Twenty-five articles encompassing 115,056 participants identified associations between being a victim of cyberbullying and self-harm or suicidal behaviors, or between cyberbullying others and suicidal behaviors. In addition, three other studies encompassing 44,526 participants that assessed cyberbullying, self-harm or suicidal behaviors measures in combination with traditional bullying and mental health problems, showed negative influences, according to John and colleagues.
Meta-analyses revealed youth who experienced cybervictimization were more than twice as likely to self-harm (OR = 2.35; 95% CI, 1.65-3.34), exhibit suicidal behaviors (OR = 2.10; 95% CI, 1.73-2.55), have suicidal thoughts (OR = 2.15; 95% CI, 1.7-2.71) and to attempt suicide (OR = 2.57; 95% CI, 1.69-3.9) compared with nonvictims. Furthermore, perpetrators of cyberbullying were more likely to exhibit suicidal behaviors (OR = 1.21; 95% CI, 1.02-1.44) and to have suicidal thoughts (OR = 1.23; 95% CI, 1.1-1.37) than those who did not cyberbully.
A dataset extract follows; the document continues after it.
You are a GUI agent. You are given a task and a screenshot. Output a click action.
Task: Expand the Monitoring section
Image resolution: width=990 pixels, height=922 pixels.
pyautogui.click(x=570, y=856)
“Prevention of cyberbullying should be included in school anti-bullying policies, alongside broader concepts such as digital citizenship, online peer support for victims, how an electronic bystander might appropriately intervene; and more specific interventions such as how to contact mobile phone companies and internet service providers to block, educate, or identify users,” John said in a press release. “Suicide prevention and intervention is essential within any comprehensive anti-bullying program and should incorporate a whole-school approach to include awareness raising and training for staff and pupils.” – by Savannah Demko
Disclosures: The authors report no relevant financial disclosures.